START SOURCE EXTRACT
Bring both your log file and your results file to the quiz. Do not write anything on the printouts except your name and student number. You may be asked to hand one or both of them in. These two files must be generated by the same SAS program or you may lose a lot of marks. There must be no errors or warnings in your log file. Bring a calculator.

Hint: Never fully believe what you are told about a data file. If you find problems, use common sense. Of course you are allowed to edit the data file in an extreme case like this.
END SOURCE EXTRACT
START EXTRACTED ENTRIES
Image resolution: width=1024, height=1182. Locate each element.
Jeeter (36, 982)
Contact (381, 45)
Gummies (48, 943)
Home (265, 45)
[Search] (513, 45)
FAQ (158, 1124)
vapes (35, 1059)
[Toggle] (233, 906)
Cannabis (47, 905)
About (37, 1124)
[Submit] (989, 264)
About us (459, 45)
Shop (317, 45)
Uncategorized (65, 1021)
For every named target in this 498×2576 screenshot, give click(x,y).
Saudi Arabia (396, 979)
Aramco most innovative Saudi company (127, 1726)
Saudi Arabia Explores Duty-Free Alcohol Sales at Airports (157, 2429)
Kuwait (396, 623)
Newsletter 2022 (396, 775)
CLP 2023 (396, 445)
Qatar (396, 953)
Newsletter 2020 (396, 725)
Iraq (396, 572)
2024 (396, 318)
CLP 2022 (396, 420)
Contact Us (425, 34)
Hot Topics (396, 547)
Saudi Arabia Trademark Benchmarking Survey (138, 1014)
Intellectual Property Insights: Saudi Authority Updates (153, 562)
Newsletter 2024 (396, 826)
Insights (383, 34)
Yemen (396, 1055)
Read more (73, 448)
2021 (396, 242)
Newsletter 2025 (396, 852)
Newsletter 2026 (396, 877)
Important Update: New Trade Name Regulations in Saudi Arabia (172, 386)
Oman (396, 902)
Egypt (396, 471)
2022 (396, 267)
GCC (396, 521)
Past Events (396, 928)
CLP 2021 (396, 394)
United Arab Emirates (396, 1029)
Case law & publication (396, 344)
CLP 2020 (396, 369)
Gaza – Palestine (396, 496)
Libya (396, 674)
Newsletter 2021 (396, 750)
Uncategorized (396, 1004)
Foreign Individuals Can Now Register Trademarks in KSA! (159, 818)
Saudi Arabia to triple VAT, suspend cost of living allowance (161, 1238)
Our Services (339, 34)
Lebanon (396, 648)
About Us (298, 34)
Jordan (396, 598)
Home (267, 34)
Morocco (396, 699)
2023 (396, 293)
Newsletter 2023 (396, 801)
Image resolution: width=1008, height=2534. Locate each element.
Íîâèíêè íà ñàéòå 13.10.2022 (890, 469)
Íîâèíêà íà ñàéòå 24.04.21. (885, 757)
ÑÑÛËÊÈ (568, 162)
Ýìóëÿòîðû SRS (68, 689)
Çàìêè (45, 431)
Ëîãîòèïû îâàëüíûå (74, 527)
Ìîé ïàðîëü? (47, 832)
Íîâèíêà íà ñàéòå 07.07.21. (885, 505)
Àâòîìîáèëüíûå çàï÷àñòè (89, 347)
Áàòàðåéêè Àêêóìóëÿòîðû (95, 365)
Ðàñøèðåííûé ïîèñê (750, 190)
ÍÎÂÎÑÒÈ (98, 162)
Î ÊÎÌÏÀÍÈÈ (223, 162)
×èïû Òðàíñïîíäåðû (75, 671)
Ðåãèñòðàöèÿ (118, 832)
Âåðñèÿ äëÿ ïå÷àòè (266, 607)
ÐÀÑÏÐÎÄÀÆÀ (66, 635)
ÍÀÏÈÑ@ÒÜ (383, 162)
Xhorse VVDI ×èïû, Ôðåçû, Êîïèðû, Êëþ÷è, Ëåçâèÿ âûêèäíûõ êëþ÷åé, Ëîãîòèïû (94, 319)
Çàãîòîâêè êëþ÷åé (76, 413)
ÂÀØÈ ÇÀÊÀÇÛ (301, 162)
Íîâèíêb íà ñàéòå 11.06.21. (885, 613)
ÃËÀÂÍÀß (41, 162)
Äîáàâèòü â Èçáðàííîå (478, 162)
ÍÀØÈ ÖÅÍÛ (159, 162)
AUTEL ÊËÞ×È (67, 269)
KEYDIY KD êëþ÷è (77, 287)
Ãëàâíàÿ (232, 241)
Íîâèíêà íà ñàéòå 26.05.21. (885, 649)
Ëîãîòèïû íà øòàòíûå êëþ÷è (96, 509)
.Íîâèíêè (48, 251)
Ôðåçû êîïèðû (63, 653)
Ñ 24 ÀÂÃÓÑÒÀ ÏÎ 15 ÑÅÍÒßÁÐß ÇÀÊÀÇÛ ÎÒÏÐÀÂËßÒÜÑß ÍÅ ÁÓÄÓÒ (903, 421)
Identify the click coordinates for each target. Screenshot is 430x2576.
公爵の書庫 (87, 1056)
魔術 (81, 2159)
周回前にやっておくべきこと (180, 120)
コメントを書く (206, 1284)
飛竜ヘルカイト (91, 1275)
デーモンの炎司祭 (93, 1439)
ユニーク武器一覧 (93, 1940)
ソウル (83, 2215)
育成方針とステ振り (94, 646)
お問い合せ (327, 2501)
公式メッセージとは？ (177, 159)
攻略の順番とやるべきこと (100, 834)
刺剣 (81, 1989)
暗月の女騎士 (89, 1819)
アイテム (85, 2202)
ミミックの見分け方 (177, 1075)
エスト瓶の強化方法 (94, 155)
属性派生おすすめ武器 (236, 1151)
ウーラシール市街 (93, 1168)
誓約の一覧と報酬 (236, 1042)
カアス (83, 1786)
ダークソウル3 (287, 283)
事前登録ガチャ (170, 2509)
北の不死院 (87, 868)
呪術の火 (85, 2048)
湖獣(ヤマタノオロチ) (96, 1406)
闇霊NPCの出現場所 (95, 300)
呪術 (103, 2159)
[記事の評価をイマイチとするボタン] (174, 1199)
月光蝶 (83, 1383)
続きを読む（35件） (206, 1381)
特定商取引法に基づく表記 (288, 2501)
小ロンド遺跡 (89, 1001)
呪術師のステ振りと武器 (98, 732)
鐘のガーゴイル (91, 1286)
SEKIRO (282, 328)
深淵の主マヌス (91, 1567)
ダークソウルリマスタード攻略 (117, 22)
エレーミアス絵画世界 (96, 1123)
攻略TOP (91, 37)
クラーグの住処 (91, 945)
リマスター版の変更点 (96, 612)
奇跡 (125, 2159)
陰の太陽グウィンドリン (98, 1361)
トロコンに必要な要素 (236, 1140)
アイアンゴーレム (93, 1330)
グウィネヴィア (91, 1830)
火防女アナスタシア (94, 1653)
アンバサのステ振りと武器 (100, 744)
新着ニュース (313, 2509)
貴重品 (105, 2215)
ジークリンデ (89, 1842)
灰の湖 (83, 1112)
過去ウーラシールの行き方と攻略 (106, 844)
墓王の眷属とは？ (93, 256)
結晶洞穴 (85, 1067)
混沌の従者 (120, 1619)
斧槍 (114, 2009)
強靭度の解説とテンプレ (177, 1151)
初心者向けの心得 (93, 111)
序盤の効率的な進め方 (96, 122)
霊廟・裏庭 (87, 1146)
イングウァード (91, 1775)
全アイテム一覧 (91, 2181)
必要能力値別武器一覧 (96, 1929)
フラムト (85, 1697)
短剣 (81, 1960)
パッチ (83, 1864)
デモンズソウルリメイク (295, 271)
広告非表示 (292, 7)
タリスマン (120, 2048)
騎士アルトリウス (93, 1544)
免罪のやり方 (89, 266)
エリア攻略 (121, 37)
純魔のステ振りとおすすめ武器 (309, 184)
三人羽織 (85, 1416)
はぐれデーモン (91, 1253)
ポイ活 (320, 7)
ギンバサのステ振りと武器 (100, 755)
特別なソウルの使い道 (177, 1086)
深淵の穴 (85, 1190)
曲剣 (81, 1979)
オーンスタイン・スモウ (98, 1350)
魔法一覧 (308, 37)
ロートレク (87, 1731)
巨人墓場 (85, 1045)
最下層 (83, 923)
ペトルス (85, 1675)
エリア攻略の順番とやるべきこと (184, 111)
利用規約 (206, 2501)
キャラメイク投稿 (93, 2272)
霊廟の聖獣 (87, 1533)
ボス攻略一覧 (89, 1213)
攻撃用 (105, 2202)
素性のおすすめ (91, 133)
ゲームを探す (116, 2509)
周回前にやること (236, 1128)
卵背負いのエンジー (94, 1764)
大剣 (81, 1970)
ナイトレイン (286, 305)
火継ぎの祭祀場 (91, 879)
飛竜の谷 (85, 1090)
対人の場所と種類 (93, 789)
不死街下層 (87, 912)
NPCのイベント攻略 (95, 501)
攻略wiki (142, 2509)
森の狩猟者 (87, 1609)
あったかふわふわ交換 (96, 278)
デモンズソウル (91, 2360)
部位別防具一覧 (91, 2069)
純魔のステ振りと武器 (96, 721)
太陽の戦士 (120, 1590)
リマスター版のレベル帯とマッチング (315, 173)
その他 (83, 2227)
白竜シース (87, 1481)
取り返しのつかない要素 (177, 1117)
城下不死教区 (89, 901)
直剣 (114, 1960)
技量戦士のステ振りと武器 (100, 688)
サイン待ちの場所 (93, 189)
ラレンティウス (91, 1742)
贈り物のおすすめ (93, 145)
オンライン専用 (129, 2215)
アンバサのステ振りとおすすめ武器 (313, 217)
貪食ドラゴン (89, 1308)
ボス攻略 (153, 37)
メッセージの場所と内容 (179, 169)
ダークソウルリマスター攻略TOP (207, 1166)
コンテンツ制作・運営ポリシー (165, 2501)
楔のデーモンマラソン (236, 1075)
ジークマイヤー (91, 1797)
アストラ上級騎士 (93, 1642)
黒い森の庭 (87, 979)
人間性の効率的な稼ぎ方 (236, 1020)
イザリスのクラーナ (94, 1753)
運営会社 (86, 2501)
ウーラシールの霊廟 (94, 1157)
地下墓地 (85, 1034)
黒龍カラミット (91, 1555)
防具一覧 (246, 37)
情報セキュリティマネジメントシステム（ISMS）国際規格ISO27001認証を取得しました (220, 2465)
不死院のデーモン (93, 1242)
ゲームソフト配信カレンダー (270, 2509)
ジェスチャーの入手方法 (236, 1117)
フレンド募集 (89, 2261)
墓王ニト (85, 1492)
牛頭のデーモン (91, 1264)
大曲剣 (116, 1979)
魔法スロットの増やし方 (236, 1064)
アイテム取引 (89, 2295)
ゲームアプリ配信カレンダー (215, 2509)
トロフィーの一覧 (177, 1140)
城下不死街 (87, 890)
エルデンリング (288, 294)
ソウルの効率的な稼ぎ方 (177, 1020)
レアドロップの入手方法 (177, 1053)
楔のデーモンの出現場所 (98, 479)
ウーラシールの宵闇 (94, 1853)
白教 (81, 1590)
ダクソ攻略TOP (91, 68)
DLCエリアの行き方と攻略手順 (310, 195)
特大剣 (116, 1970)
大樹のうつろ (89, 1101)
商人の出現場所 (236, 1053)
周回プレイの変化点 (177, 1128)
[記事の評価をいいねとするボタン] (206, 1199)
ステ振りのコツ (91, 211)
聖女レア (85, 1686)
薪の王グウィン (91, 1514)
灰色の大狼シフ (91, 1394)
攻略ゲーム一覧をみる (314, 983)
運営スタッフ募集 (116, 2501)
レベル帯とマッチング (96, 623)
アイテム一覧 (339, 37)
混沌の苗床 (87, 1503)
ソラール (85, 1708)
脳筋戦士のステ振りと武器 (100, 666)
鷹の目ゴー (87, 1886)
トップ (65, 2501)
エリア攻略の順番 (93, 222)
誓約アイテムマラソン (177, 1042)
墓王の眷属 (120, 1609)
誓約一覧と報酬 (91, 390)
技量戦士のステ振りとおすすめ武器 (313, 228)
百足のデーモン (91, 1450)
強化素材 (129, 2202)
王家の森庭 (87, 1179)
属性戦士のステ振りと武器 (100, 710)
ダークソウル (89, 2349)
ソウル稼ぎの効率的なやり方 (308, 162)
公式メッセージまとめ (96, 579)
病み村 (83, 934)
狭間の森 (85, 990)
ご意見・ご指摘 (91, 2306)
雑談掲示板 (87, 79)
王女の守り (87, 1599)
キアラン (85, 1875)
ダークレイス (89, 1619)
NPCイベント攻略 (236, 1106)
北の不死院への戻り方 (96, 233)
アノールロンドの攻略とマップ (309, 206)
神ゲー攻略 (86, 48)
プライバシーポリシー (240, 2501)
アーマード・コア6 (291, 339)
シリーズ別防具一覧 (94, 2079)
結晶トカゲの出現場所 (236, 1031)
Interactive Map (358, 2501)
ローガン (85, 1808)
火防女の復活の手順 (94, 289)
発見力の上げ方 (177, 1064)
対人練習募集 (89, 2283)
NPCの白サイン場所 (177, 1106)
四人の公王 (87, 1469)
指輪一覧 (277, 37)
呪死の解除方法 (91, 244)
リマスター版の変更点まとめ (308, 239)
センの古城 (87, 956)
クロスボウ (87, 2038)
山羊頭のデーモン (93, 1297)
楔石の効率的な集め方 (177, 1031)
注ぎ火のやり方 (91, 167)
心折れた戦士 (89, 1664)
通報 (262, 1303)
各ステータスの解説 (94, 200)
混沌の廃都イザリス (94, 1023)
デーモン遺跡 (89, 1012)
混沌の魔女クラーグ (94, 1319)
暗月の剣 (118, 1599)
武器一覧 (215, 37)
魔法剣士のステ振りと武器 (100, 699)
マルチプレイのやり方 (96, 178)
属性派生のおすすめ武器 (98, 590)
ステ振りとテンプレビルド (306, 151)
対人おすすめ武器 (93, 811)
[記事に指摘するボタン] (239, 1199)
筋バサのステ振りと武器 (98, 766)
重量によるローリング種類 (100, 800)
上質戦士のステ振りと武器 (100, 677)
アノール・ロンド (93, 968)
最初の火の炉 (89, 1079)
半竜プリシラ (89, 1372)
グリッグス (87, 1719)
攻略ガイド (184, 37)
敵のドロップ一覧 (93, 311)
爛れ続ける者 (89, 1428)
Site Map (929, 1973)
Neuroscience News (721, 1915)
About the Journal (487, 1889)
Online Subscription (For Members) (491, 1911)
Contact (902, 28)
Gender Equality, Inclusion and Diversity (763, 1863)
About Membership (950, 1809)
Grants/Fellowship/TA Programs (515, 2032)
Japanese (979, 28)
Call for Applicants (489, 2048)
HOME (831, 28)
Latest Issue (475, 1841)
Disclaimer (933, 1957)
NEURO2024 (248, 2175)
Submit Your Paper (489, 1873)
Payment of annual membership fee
END EXTRACTED ENTRIES
• [PROBLEM REQUIREMENTS]: Print the passage of the SAS quiz instructions between "Hint: Never fully" and "case like this.", inclusive.

• [EXERCISE ANSWER]:
Hint: Never fully believe what you are told about a data file. If you find problems, use common sense. Of course you are allowed to edit the data file in an extreme case like this.